UAH electrical engineering design students craft projects aimed at STEM outreach and advanced tracking technology

UAH Systems Management and Production (SMAP) Center 3D printer used to print Doppler Radar Gun housings, shown here printing a demonstration CubeSat container
UAH Systems Management and Production (SMAP) Center 3D printer used to print Doppler Radar Gun housings, shown here printing a demonstration CubeSat container. The SMAP provided resources and funding for the senior design projects.
Michael Mercier / UAH

Senior engineering design students at The University of Alabama in Huntsville (UAH), a part of the University of Alabama System, have created projects intended to encourage STEM outreach for middle and high school students, as well as advancing tracking technology aimed to enhance the traceability of assets such as autonomous rovers and satellites. Two recent projects include crafting Doppler Radar Guns (DRGs) simple enough to be produced by middle and high school students, along with demonstrating a novel way to track an object using a special signal that doesn’t require computers.

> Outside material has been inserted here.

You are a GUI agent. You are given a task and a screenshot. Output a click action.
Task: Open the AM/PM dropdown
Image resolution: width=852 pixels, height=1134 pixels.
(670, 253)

Doppler project provides two solutions

For the first project, the goal was to design a task that involved an engineering build process that would be accessible to grade school students. The UAH Fieldable Radar Outreach Group, or Team FROG, decided to craft a device that would appeal to future engineers who have grown up with video game controllers in their hands. DRGs turned out to be the perfect fit for such a task, though the biggest challenge the team faced was fitting a single implementation to the various skill levels of younger students.

“This led to an elegant solution,” says Dennis Hite, a senior lecturer in electrical and computer engineering at UAH and team advisor. “Design two separate radar guns, one to be constructed around a radar module that would be simpler to build for a middle school kid, and the other would use the more advanced HB100 radar module, a version of DRG with a more involved implementation process, requiring an external amplifier circuit.”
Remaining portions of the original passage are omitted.